Swap "tooltip" for "popover" in the data from the line with "You are a computer-use agent. The image" up to and including the line with "[x=81, y=324]", leaving everything else unchanged. Return only those lines.

Data on locating visible targets
==========

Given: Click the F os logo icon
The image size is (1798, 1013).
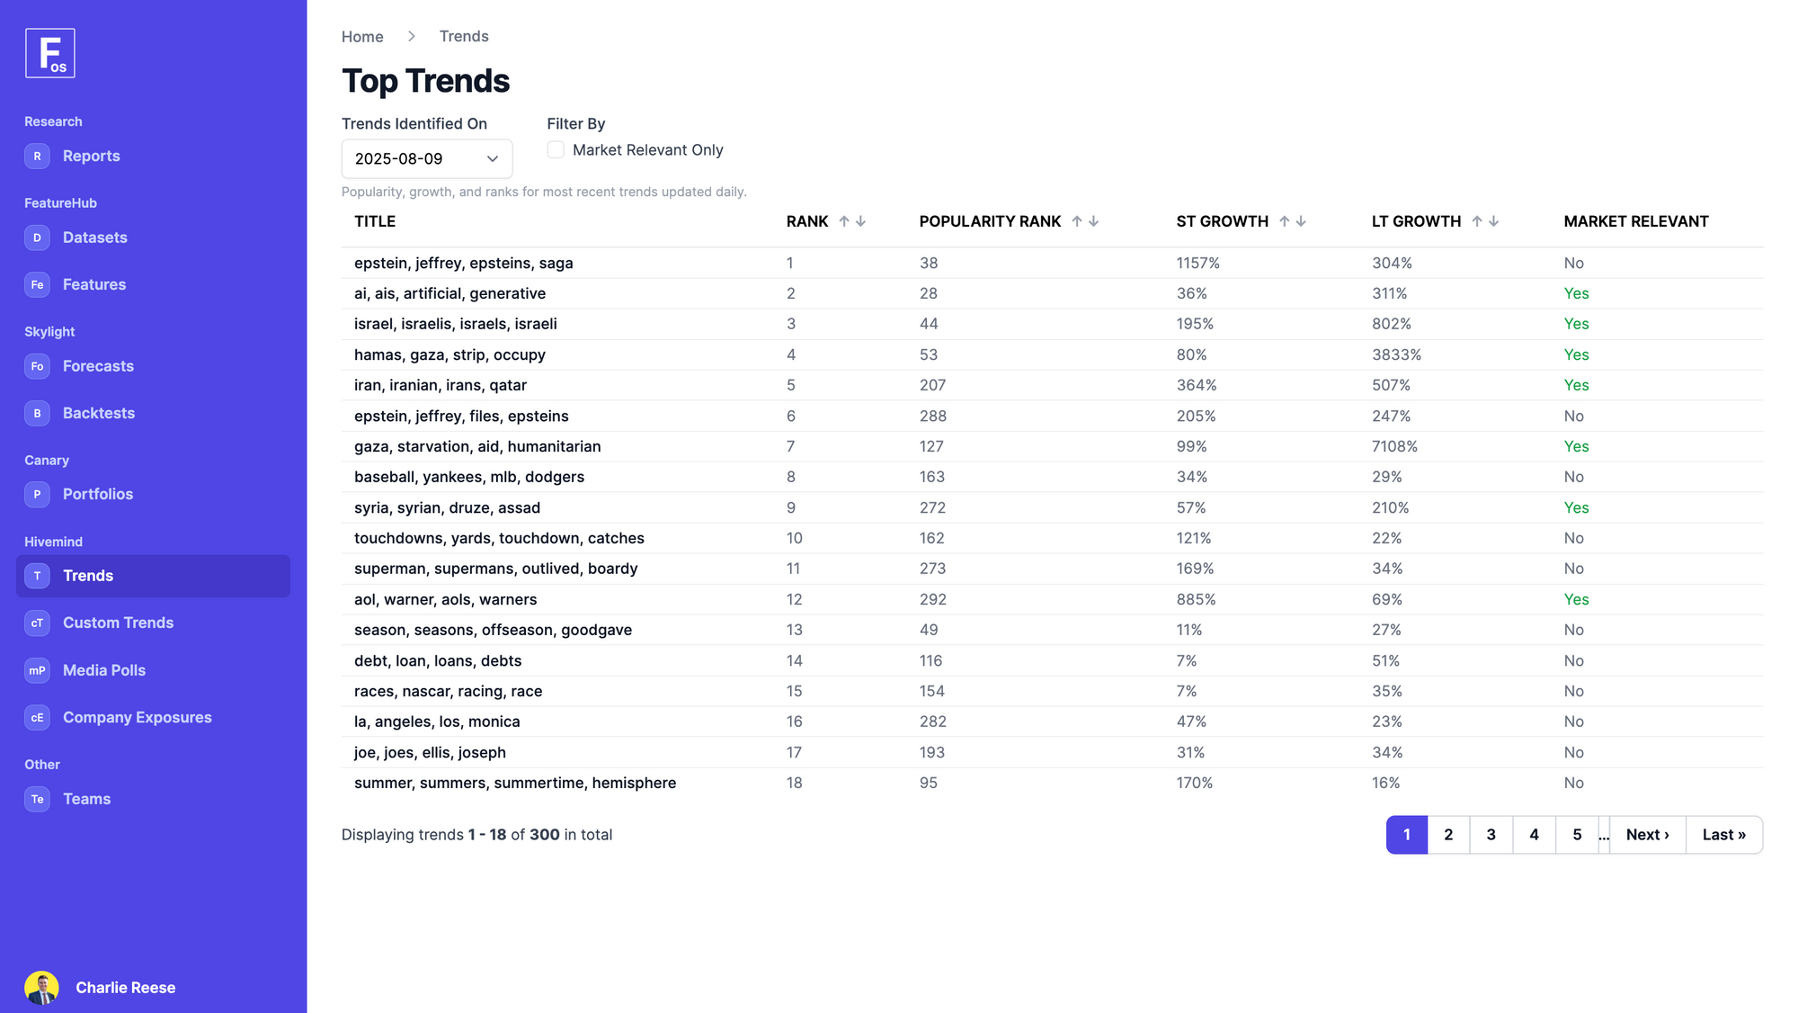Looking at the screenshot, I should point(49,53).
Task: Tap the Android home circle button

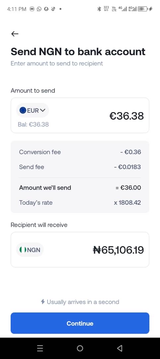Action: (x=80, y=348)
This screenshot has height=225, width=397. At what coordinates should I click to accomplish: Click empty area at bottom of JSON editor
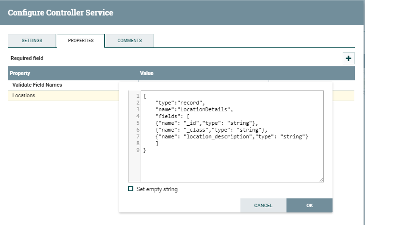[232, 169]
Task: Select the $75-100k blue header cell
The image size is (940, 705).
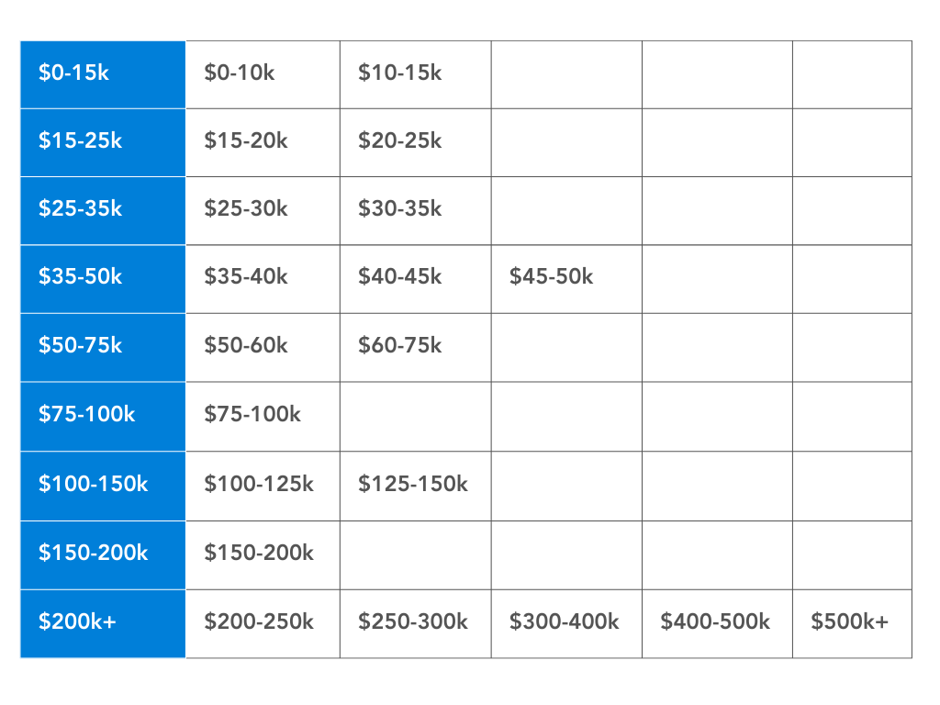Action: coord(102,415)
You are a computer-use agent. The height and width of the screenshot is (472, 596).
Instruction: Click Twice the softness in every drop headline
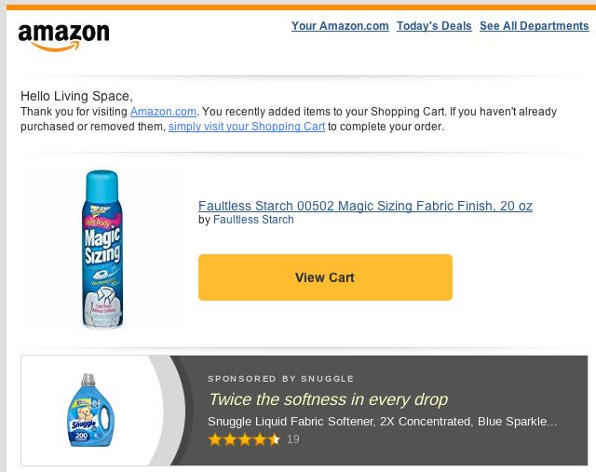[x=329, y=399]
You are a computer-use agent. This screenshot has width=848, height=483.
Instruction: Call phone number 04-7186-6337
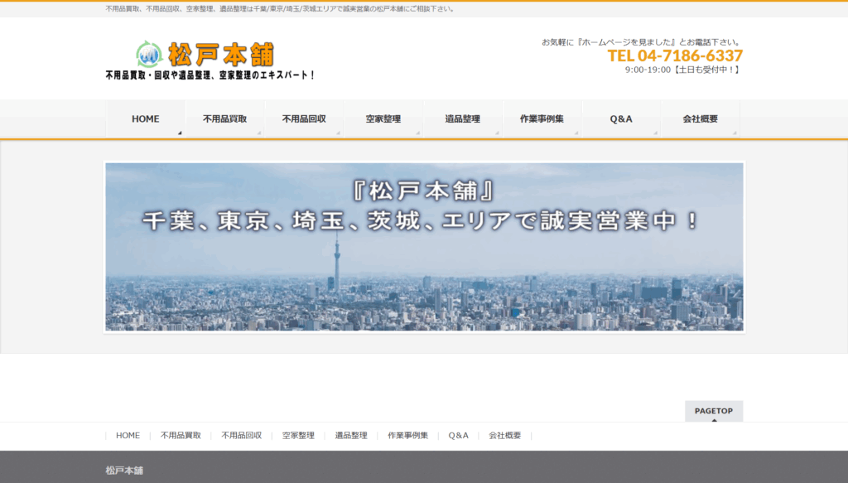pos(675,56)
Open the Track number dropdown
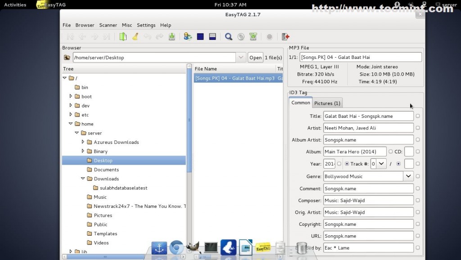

==========

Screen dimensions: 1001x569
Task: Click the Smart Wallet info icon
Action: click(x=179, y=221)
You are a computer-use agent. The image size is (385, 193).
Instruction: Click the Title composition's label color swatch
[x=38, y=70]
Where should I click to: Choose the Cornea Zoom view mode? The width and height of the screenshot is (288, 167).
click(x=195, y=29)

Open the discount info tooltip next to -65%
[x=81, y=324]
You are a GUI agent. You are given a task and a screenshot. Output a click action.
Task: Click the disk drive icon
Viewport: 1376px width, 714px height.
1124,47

==========

▶ Result of the task
You are a computer-use agent. The image size is (385, 193).
Instruction: Click the Title composition's label color swatch
[x=38, y=70]
Where should I click to: Choose the Cornea Zoom view mode? The width and height of the screenshot is (288, 167).
click(x=195, y=29)

Open the discount info popover next to -65%
[x=81, y=324]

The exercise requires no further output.